▸ Directions for this task
Format the lines from the beginning of the records through the line that contains "The width and" as a JSON list of strings, with one string per line and blank lines omitted.

▸ Recorded information
:::

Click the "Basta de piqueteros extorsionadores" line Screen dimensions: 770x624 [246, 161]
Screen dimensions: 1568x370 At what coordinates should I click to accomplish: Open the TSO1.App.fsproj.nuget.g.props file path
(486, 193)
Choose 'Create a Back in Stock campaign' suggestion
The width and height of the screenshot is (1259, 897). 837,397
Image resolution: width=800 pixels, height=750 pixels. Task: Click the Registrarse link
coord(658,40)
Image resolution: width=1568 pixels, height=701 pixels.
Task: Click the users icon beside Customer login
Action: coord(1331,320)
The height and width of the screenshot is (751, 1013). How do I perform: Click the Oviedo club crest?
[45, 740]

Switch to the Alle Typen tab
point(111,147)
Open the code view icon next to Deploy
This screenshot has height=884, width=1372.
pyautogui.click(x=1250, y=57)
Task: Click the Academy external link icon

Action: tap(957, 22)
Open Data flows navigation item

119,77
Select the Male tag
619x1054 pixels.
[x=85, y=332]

:::

▸ Answer below
[
  "Click the \"Basta de piqueteros extorsionadores\" line Screen dimensions: 770x624 [246, 161]",
  "Screen dimensions: 1568x370 At what coordinates should I click to accomplish: Open the TSO1.App.fsproj.nuget.g.props file path",
  "(486, 193)",
  "Choose 'Create a Back in Stock campaign' suggestion",
  "The width and height of the screenshot is (1259, 897). 837,397"
]